In conclusion, we now have relevant data on the following issues that may be included in the new consensus statement:

  • overall evidence of a beneficial effect of blood pressure lowering drug therapy after stroke and TIA
  • a positive and equally strong effect is seen on stroke and cardiac events
  • a reasonably high safety is achieved for ACEIs, diuretics and probably ARBs
  • no target blood pressure can be recommended, the lower the pressure the lower the risk
  • treatment should be considered in all patients below 75 years of age
  • other drugs than ACEIs and diuretics may be useful provided that systolic blood pressure is reduced by ~10/5 mm Hg
  • the start of drug therapy should be delayed by two weeks
  • acute blood pressure lowering is only recommended within the frame of RCTs

References

1.        PROGRESS collaborative group. Randomised trial of a perindopril-based blood-pressure-lowering regimen among 6105 individuals with previous stroke or transient ischaemic attack. Lancet 2001;358:1033-1041.

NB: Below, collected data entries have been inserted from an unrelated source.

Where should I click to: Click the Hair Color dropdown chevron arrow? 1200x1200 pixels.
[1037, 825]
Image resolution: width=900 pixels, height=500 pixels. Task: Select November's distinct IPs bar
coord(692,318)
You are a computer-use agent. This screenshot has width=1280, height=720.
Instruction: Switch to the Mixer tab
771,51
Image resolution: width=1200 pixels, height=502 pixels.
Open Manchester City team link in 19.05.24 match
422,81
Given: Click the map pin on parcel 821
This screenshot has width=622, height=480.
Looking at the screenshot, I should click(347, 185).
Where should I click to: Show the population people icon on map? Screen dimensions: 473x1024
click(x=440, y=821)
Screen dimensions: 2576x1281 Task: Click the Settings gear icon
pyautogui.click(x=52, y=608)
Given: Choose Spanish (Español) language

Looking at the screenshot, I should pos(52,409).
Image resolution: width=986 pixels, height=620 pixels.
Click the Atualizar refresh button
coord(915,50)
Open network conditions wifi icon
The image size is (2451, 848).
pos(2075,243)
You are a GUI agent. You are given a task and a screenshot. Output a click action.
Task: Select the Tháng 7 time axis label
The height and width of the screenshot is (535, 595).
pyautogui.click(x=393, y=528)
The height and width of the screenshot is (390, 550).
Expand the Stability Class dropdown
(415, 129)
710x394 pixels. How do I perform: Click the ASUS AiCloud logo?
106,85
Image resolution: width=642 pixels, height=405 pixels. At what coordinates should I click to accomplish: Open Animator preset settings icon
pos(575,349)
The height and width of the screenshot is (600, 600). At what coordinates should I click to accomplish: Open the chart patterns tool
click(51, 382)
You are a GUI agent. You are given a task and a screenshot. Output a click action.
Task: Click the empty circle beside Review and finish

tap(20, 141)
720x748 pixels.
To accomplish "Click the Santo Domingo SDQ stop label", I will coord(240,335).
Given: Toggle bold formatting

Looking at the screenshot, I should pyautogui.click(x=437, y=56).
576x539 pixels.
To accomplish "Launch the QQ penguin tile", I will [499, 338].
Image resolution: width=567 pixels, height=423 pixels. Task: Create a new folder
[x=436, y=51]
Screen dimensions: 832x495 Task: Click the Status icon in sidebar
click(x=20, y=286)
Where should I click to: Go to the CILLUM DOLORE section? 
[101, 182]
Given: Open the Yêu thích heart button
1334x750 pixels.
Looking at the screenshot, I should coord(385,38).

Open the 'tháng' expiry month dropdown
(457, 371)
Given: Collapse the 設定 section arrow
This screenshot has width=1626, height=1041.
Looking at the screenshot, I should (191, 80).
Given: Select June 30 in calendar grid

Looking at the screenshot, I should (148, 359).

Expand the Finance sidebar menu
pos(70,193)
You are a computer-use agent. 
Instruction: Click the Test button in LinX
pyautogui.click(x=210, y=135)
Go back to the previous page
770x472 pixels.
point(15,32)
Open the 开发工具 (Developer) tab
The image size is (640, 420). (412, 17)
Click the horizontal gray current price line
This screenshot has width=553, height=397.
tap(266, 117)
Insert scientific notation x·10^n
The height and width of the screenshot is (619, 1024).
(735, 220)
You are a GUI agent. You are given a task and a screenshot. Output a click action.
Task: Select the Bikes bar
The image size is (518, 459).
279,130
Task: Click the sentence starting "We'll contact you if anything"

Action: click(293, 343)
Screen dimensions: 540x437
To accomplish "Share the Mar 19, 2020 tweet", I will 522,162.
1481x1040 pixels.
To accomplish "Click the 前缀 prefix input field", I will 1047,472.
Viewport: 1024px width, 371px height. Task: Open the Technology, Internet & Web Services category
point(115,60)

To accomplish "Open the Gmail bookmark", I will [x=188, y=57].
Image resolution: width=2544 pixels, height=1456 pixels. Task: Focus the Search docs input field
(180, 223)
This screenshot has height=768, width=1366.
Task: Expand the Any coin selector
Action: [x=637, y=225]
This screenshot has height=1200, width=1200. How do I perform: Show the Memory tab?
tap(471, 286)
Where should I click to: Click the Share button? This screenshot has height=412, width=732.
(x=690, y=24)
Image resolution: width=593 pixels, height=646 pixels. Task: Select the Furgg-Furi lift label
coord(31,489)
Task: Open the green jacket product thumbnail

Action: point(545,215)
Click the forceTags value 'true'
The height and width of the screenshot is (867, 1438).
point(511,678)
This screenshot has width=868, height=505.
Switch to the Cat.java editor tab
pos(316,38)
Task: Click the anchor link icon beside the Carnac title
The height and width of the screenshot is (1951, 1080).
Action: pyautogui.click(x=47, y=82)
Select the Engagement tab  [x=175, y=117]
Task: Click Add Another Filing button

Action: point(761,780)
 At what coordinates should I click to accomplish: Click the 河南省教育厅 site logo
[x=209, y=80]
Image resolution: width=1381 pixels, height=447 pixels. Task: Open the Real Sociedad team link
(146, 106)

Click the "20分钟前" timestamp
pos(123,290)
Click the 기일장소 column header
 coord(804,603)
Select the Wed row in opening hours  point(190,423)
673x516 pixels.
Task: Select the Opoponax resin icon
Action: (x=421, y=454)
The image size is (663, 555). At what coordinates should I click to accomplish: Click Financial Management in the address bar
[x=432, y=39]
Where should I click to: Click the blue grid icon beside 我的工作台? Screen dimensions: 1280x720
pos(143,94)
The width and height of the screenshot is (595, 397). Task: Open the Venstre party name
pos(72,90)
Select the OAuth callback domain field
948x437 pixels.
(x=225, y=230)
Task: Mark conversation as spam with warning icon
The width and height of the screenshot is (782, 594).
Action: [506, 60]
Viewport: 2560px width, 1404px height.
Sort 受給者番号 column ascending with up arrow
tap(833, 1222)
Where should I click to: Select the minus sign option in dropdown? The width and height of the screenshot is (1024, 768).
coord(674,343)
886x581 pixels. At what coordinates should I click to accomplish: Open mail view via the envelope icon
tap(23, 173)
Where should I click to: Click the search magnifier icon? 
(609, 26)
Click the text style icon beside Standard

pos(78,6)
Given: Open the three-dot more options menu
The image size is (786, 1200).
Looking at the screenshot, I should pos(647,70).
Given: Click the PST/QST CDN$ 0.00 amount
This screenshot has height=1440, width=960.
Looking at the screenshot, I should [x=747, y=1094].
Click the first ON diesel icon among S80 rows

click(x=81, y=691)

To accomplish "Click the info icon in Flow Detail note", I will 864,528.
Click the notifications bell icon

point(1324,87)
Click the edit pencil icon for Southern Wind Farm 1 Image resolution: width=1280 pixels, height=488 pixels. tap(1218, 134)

2.        Rashid P, Leonardi-Bee J, Bath P. Blood pressure reduction and secondary prevention of stroke and other vascular events. A systematic review. Stroke 2003;34:2741-2749.

3.        Lawes C, Bennett D, Feigin V, Rodgers A. Blood pressure and stroke. An overview of published reviews. Stroke 2004;35:1024-1033.

4.        PROGRESS collaborative group. Effects of a perindopril-based blood pressure lowering regimen on cardiac outcomes among patients with cerebrovascular disease. Eur Heart J 2003;24:475-484.

5.        PROGRESS collaborative group. Effects of blood pressure lowering with perindopril and indapamid therapy on dementia and cognitive decline in patients with cerebrovascular disease. Arch Intern Med 2003;163:1069-1075.

6.        Berthet K, Neal B, Chalmers J, MacMahon S, Bousser MG, Colman S, Woodward M. Reductions in the risk of recurrent stroke in patients with and without diabetes. The PROGRESS trial. Blood Pressure 2004;13:7-13.

7.        Rodgers A, Chapman N, Woodward M, Liu LS, Colman S, Lee A, Chalmers J, MacMahon S. Perindopril-based blood pressure lowering in individuals with cerebrovascular disease: consistency of benefits by age, sex and region. J Hypertension 2004;22:653-659.

8.        Ohkubo T, Chapman N, Neal B, Woodward M, Omae T, Chalmers J. Effects of an angiotensin-converting enzyme inhibitor-based regimen on pneumonia risk. Am J Respir Care Med 2004;169:1041-1045.

9.        Schrader J, Lüders S, Kulschewski A, Berger J, Zidek W, Treib J, Einhäupl K, Diener HC, Dominiak P. The ACCESS study. Evaluation of acute candesartan cilexetil therapy in stroke survivors. Stroke 2003;34:1699-1703.

10.     Schrader J, Zidek W, Diener HC, Küppers H, Lüders S. MOSES (Morbidity and mortality after stroke), eposartan versus nitredipin in secondary prevention. Presentation of final results. Satellite Symposium, ESC Congress, August 30, 2004.